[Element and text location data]
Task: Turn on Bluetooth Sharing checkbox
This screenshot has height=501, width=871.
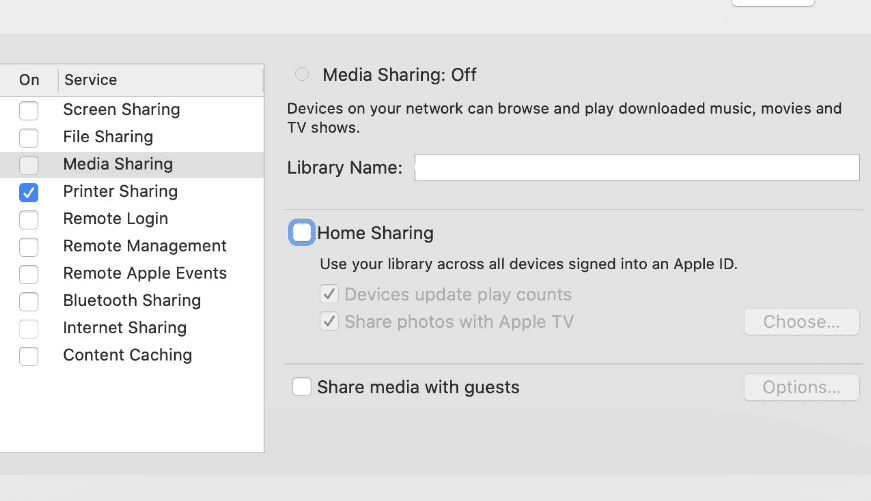Action: click(29, 301)
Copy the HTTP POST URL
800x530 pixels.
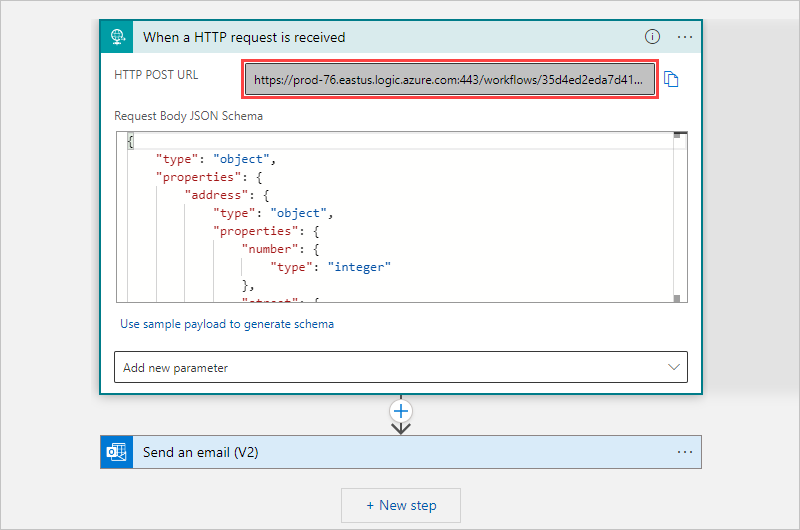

_Problem details_:
Write out all the lines above again, requests included, reducing every coordinate in the answers by 26. Leave the pictures out.

_Exercise solution_:
Task: Turn on Bluetooth Sharing checkbox
This screenshot has height=501, width=871.
Action: click(3, 275)
Copy the HTTP POST URL
800x530 pixels.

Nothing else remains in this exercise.